SOURCE PASSAGE →
You are viewing a plain text version of this content. The canonical link for it is here.
Posted to dev@lucene.apache.org by "Michael McCandless (JIRA)" <ji...@apache.org> on 2009/04/08 20:39:12 UTC
[jira] Commented: (LUCENE-1591) Enable bzip compression in benchmark

    [ https://issues.apache.org/jira/browse/LUCENE-1591?page=com.atlassian.jira.plugin.system.issuetabpanels:comment-tabpanel&focusedCommentId=12697143#action_12697143 ] 

Michael McCandless commented on LUCENE-1591:
--------------------------------------------

I'm hitting this, when trying to convert the 20090306 Wikipedia export to a line file:

{code}
Exception in thread "Thread-0" java.lang.ArrayIndexOutOfBoundsException: 2048
	at org.apache.xerces.impl.io.UTF8Reader.read(Unknown Source)
	at org.apache.xerces.impl.XMLEntityScanner.load(Unknown Source)
	at org.apache.xerces.impl.XMLEntityScanner.scanContent(Unknown Source)
	at org.apache.xerces.impl.XMLDocumentFragmentScannerImpl.scanContent(Unknown Source)
	at org.apache.xerces.impl.XMLDocumentFragmentScannerImpl$FragmentContentDispatcher.dispatch(Unknown Source)
	at org.apache.xerces.impl.XMLDocumentFragmentScannerImpl.scanDocument(Unknown Source)
	at org.apache.xerces.parsers.XML11Configuration.parse(Unknown Source)
	at org.apache.xerces.parsers.XML11Configuration.parse(Unknown Source)
	at org.apache.xerces.parsers.XMLParser.parse(Unknown Source)
	at org.apache.xerces.parsers.AbstractSAXParser.parse(Unknown Source)
	at org.apache.lucene.benchmark.byTask.feeds.EnwikiDocMaker$Parser.run(EnwikiDocMaker.java:77)
	at java.lang.Thread.run(Thread.java:619)
{code}

>From this:

  http://marc.info/?l=xerces-j-user&m=120452263925040&w=2

It sounds likely an upgrade to xerces 2.9.1 will fix it.  I'm testing it now... if it fixes the issue, I'll commit the upgrade to contrib/benchmark.

DATA SECTION →
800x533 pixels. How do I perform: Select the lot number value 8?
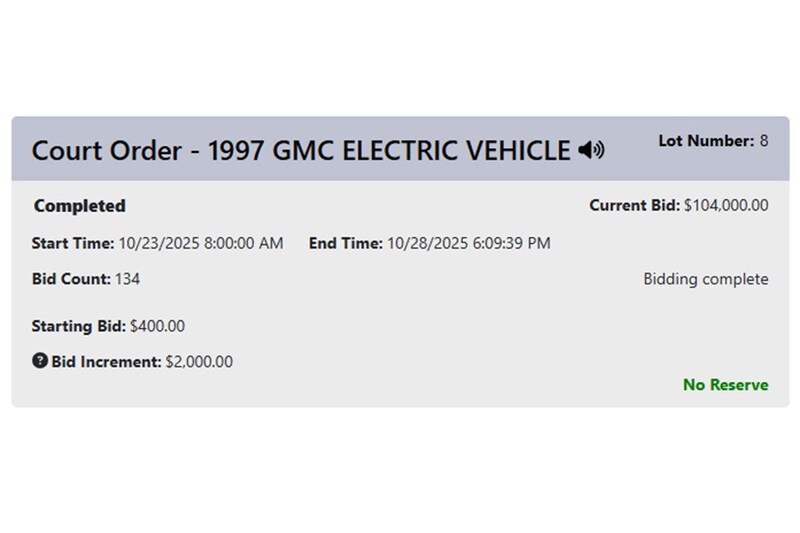click(764, 141)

SET TASKS →
a) According to the Lucene issue comment, which version of xerces is likely to fix the exception?
b) Continue the Lucene issue comment about enabling bzip compression in benchmark from its last sentence.

RESULTS OF THE TASKS →
a) Xerces 2.9.1.

b)
> Enable bzip compression in benchmark
> ------------------------------------
>
>                 Key: LUCENE-1591
>                 URL: https://issues.apache.org/jira/browse/LUCENE-1591
>             Project: Lucene - Java
>          Issue Type: Improvement
>          Components: contrib/benchmark
>            Reporter: Shai Erera
>             Fix For: 2.9
>
>
> bzip compression can aid the benchmark package by not requiring extracting bzip files (such as enwiki) in order to index them. The plan is to add a config parameter bzip.compression=true/false and in the relevant tasks either decompress the input file or compress the output file using the bzip streams.
> It will add a dependency on ant.jar which contains two classes similar to GZIPOutputStream and GZIPInputStream which compress/decompress files using the bzip algorithm.
> bzip is known to be superior in its compression performance to the gzip algorithm (~20% better compression), although it does the compression/decompression a bit slower.
> I wil post a patch which adds this parameter and implement it in LineDocMaker, EnwikiDocMaker and WriteLineDoc task. Maybe even add the capability to DocMaker or some of the super classes, so it can be inherited by all sub-classes.

-- 
This message is automatically generated by JIRA.
-
You can reply to this email to add a comment to the issue online.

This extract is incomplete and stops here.